Successes and challenges in optimizing the viral load cascade to improve antiretroviral therapy adherence and rationalize second‐line switches in Swaziland

INTRODUCTION: As antiretroviral therapy (ART) is scaled up, more patients become eligible for routine viral load (VL) monitoring, the most important tool for monitoring ART efficacy. For HIV programmes to become effective, leakages along the VL cascade need to be minimized and treatment switching needs to be optimized. However, many HIV programmes in resource‐constrained settings report significant shortfalls. METHODS: From a public sector HIV programme in rural Swaziland, we evaluated the VL cascade of adults (≥18 years) on ART from the time of the first elevated VL (>1000 copies/mL) between January 2013 and June 2014 to treatment switching by December 2015. We additionally described HIV drug resistance for patients with virological failure.

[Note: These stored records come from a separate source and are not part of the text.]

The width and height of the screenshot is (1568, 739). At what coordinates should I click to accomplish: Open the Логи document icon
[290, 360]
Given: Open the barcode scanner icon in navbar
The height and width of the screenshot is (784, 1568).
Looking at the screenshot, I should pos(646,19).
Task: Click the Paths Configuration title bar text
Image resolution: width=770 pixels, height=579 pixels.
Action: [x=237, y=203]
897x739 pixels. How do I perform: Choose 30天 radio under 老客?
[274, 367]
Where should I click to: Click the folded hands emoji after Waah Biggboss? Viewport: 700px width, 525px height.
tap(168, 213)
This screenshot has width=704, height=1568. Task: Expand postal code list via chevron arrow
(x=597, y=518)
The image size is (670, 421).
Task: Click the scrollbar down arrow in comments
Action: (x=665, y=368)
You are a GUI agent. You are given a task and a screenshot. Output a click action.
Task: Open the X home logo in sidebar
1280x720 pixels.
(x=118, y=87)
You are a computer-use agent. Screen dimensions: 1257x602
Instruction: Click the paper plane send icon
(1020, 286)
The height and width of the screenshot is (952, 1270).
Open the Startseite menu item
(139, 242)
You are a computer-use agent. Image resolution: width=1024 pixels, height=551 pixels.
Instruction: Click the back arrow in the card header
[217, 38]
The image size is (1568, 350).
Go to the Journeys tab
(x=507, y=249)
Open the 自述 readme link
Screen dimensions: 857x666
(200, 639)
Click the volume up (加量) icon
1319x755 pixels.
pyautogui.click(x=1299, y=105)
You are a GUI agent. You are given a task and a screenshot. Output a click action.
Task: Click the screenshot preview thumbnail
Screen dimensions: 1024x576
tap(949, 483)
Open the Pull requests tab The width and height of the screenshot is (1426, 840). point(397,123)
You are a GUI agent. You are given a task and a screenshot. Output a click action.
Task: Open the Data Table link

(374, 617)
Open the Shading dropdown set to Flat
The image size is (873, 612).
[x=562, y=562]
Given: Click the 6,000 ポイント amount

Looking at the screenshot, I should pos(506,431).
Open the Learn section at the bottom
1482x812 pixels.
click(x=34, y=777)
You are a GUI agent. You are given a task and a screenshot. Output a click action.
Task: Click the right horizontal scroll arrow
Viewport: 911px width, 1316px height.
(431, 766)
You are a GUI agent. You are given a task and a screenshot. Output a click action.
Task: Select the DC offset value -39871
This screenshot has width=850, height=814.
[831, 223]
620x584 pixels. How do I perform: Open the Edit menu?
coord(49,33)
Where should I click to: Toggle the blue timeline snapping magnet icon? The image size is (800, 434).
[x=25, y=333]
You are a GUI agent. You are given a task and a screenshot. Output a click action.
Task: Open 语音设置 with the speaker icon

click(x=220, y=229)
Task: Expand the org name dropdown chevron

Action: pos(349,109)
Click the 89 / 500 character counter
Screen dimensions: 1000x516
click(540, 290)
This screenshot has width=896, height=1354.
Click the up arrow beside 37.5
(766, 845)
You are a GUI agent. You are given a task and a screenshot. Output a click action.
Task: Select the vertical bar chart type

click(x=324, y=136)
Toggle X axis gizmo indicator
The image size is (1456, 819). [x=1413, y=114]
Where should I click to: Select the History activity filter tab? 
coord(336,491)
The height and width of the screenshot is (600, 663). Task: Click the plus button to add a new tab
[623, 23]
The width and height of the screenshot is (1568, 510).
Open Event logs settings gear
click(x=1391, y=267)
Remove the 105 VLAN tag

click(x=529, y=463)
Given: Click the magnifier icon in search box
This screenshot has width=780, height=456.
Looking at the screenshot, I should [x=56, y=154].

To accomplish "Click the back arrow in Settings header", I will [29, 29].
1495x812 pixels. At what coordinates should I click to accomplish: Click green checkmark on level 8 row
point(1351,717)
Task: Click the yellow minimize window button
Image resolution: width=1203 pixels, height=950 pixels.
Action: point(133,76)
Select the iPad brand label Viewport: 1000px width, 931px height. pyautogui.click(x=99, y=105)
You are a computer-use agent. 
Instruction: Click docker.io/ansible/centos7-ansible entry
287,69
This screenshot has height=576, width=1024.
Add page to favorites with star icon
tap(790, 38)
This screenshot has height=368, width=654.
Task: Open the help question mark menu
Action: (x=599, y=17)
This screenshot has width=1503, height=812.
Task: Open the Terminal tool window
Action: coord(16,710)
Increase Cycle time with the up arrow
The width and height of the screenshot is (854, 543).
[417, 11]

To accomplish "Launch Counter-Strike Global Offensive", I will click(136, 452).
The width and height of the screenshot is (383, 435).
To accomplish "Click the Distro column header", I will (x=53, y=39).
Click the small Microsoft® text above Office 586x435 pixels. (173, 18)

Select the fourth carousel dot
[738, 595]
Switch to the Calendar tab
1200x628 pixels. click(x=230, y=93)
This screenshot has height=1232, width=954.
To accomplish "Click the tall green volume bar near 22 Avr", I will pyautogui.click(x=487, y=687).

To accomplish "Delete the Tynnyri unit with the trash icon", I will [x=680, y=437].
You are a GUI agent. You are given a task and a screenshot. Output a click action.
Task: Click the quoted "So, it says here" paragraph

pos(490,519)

We used descriptive statistics and Kaplan–Meier estimates to describe the different steps along the cascade and regression models to determine factors associated with outcomes. RESULTS AND DISCUSSION: Of 828 patients with a first elevated VL, 252 (30.4%) did not receive any enhanced adherence counselling (EAC). Six hundred and ninety‐six (84.1%) patients had a follow‐up VL measurement, and the predictors of receiving a follow‐up VL were being a second‐line patient (adjusted hazard ratio (aHR): 0.72; p = 0.051), Hlathikhulu health zone (aHR: 0.79; p = 0.013) and having received two EAC sessions (aHR: 1.31; p = 0.023). Four hundred and ten patients (58.9%) achieved VL re‐suppression. Predictors of re‐suppression were age 50 to 64 (adjusted odds ratio (aOR): 2.02; p = 0.015) compared with age 18 to 34 years, being on second‐line treatment (aOR: 3.29; p = 0.003) and two (aOR: 1.66; p = 0.045) or three (aOR: 1.86; p = 0.003) EAC sessions. Of 278 patients eligible to switch to second‐line therapy, 120 (43.2%) had switched by the end of the study. Finally, of 155 successfully sequenced dried blood spots, 144 (92.9%) were from first‐line patients. Of these, 133 (positive predictive value: 92.4%) had resistance patterns that necessitated treatment switching. CONCLUSIONS: Patients on ART with high VLs were more likely to re‐suppress if they received EAC. Failure to re‐suppress after counselling was predictive of genotypically confirmed resistance patterns requiring treatment switching. Delays in switching were significant despite the ability of the WHO algorithm to predict treatment failure. Despite significant progress in recent years, enhanced focus on quality care along the VL cascade in resource‐limited settings is crucial.